[ABOUT THIS TASK]: Lines in the listing under this task are to be copied exactly.

[EXTRACTED DATA]:

——

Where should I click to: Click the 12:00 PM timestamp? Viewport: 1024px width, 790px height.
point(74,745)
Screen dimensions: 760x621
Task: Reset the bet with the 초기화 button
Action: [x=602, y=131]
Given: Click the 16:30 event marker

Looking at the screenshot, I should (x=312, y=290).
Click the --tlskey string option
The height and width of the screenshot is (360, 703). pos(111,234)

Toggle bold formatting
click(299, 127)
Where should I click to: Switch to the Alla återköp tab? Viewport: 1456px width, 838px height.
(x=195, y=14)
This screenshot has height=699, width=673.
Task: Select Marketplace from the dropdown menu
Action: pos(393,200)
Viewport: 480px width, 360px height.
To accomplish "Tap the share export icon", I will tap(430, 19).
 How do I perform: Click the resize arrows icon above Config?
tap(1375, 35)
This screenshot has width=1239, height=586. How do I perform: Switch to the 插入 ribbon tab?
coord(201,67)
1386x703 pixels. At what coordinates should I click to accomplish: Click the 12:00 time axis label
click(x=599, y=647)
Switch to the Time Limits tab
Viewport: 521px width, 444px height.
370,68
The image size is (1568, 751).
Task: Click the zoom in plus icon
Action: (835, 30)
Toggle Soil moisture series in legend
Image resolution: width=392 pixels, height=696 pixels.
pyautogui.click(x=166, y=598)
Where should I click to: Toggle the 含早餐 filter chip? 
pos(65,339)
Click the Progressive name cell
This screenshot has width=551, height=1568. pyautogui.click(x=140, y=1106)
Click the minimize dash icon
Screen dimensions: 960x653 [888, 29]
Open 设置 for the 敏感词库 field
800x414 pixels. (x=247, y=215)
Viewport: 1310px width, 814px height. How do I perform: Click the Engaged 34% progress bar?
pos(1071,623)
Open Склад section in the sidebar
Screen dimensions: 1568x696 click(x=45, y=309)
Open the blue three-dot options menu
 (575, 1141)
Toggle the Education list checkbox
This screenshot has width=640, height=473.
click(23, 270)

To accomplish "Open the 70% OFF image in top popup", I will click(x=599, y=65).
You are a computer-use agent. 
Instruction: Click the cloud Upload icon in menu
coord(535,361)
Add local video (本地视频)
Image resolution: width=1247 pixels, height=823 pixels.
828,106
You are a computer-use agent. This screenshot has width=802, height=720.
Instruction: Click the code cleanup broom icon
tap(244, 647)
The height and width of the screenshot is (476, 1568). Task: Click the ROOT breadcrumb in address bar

——

[RESULT]:
Where should I click to: Click the 12:00 PM timestamp? Viewport: 1024px width, 790px height.
point(74,745)
Screen dimensions: 760x621
Task: Reset the bet with the 초기화 button
Action: [x=602, y=131]
Given: Click the 16:30 event marker

Looking at the screenshot, I should (x=312, y=290).
Click the --tlskey string option
The height and width of the screenshot is (360, 703). pos(111,234)

Toggle bold formatting
click(299, 127)
Where should I click to: Switch to the Alla återköp tab? Viewport: 1456px width, 838px height.
(x=195, y=14)
This screenshot has height=699, width=673.
Task: Select Marketplace from the dropdown menu
Action: pos(393,200)
Viewport: 480px width, 360px height.
To accomplish "Tap the share export icon", I will tap(430, 19).
 How do I perform: Click the resize arrows icon above Config?
tap(1375, 35)
This screenshot has width=1239, height=586. How do I perform: Switch to the 插入 ribbon tab?
coord(201,67)
1386x703 pixels. At what coordinates should I click to accomplish: Click the 12:00 time axis label
click(x=599, y=647)
Switch to the Time Limits tab
Viewport: 521px width, 444px height.
370,68
The image size is (1568, 751).
Task: Click the zoom in plus icon
Action: (835, 30)
Toggle Soil moisture series in legend
Image resolution: width=392 pixels, height=696 pixels.
pyautogui.click(x=166, y=598)
Where should I click to: Toggle the 含早餐 filter chip? 
pos(65,339)
Click the Progressive name cell
This screenshot has width=551, height=1568. pyautogui.click(x=140, y=1106)
Click the minimize dash icon
Screen dimensions: 960x653 [888, 29]
Open 设置 for the 敏感词库 field
800x414 pixels. (x=247, y=215)
Viewport: 1310px width, 814px height. How do I perform: Click the Engaged 34% progress bar?
pos(1071,623)
Open Склад section in the sidebar
Screen dimensions: 1568x696 click(x=45, y=309)
Open the blue three-dot options menu
 (575, 1141)
Toggle the Education list checkbox
This screenshot has width=640, height=473.
click(23, 270)

To accomplish "Open the 70% OFF image in top popup", I will click(x=599, y=65).
You are a computer-use agent. 
Instruction: Click the cloud Upload icon in menu
coord(535,361)
Add local video (本地视频)
Image resolution: width=1247 pixels, height=823 pixels.
828,106
You are a computer-use agent. This screenshot has width=802, height=720.
Instruction: Click the code cleanup broom icon
tap(244, 647)
The height and width of the screenshot is (476, 1568). Task: Click the ROOT breadcrumb in address bar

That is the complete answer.